**Exercise directions**
Return only the lines from the one that contains "You are a computer-use" through the last line of the records below, exactly as they stand. Pictures are not part of the copy.

**Data shown**
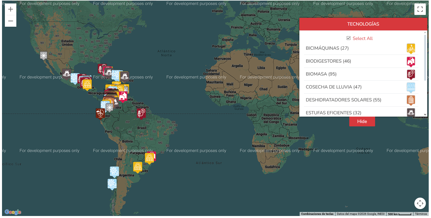This screenshot has width=431, height=218.
Task: Click the biomass marker in northern Brazil
Action: click(x=141, y=113)
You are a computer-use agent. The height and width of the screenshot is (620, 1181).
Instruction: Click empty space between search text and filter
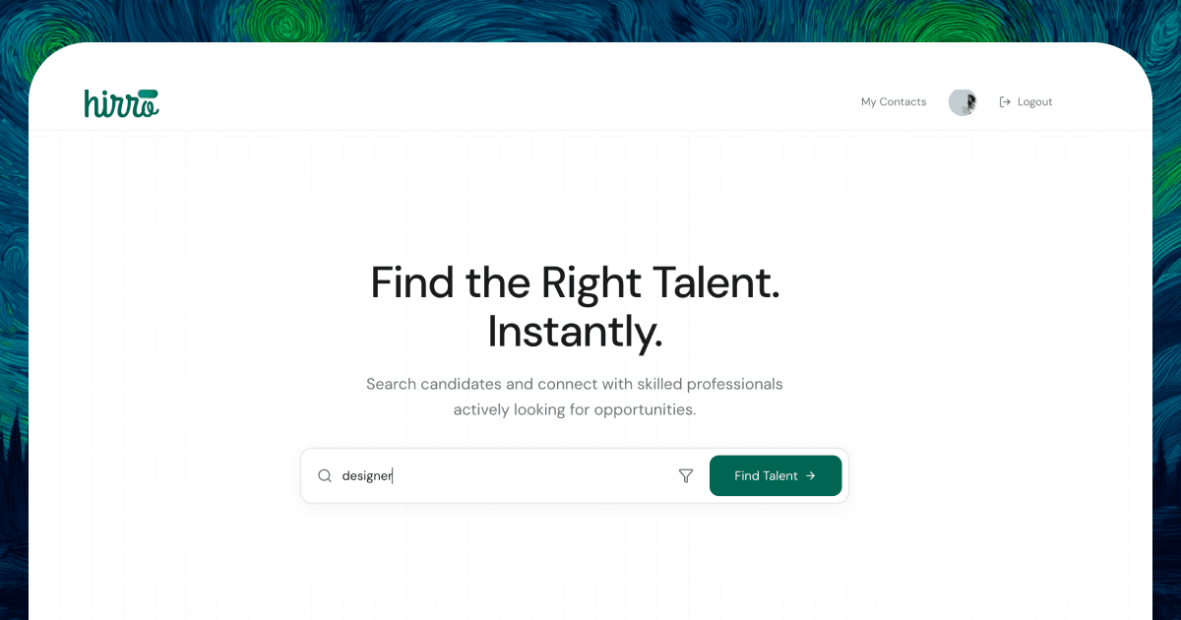coord(541,476)
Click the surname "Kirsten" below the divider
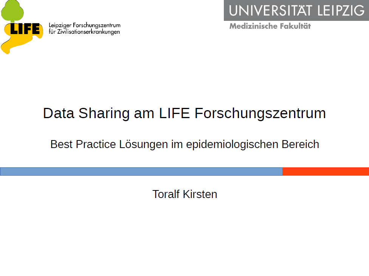 [200, 194]
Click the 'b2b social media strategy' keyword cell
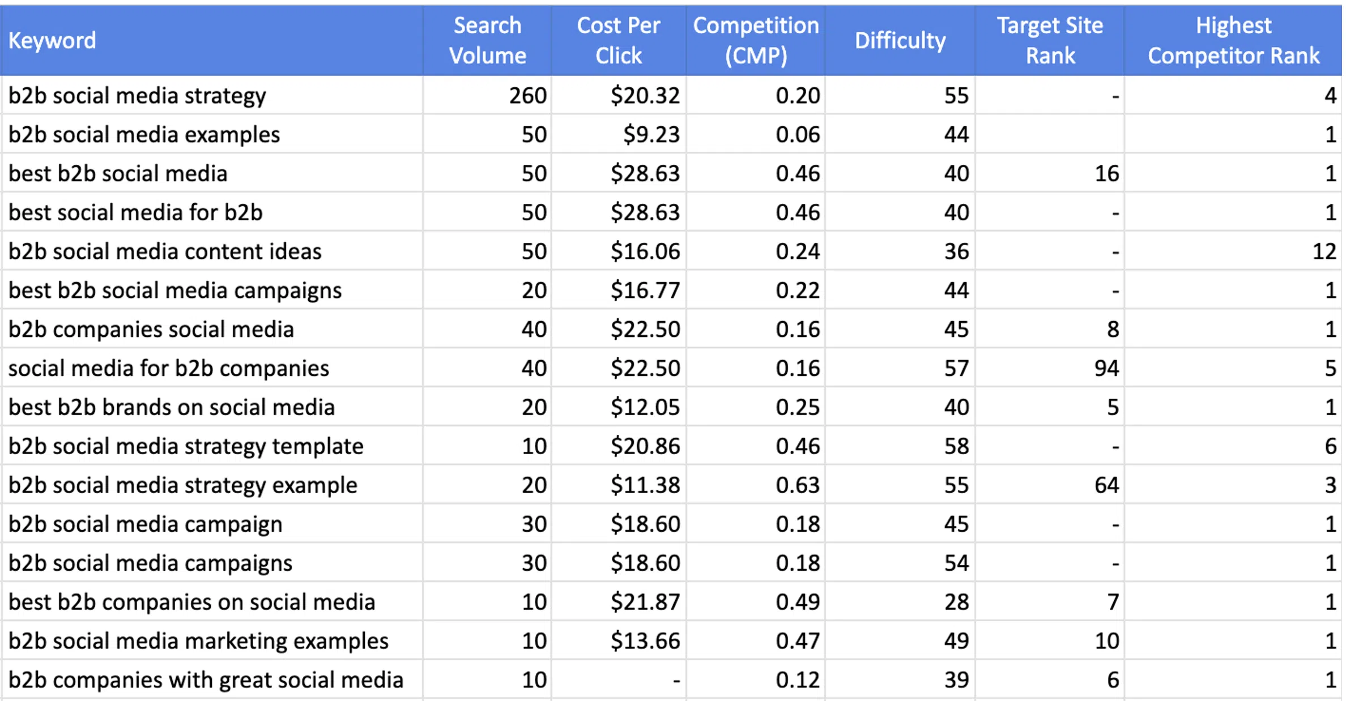Viewport: 1346px width, 701px height. tap(211, 95)
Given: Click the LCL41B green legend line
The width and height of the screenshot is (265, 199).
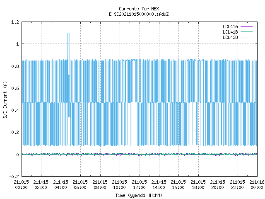Looking at the screenshot, I should [246, 32].
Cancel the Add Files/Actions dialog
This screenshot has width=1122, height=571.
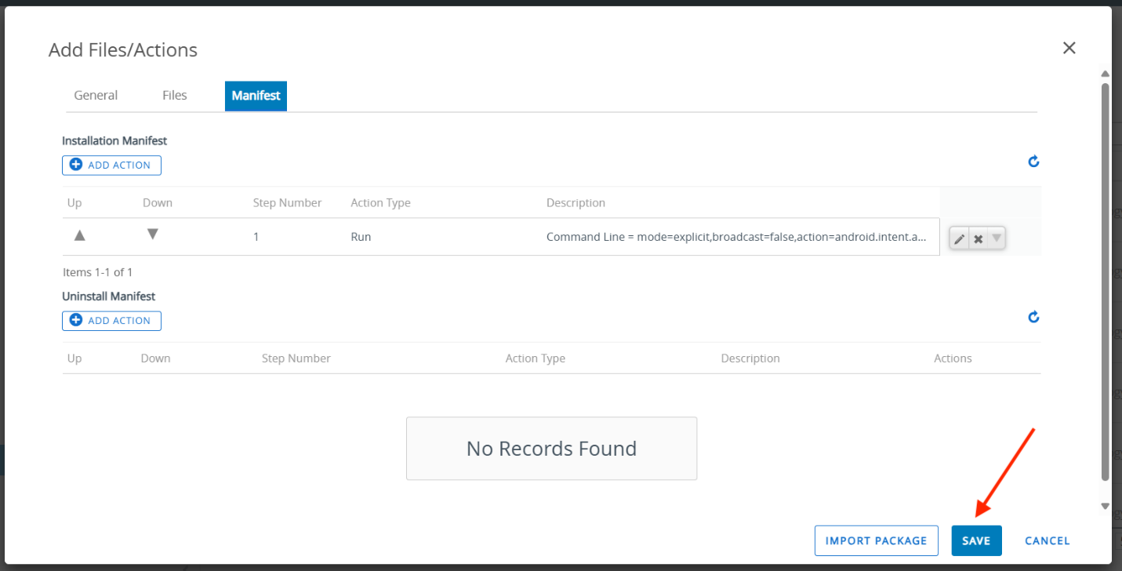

**Answer for the task**
You are a computer-use agent. The height and width of the screenshot is (620, 1181).
Instruction: Click empty space between search text and filter
coord(541,476)
Click the surname "Kirsten" below the divider
 [200, 194]
Click the 'b2b social media strategy' keyword cell
Viewport: 1346px width, 701px height. tap(211, 95)
Given: Click the LCL41B green legend line
The width and height of the screenshot is (265, 199).
Looking at the screenshot, I should [246, 32].
Cancel the Add Files/Actions dialog
This screenshot has width=1122, height=571.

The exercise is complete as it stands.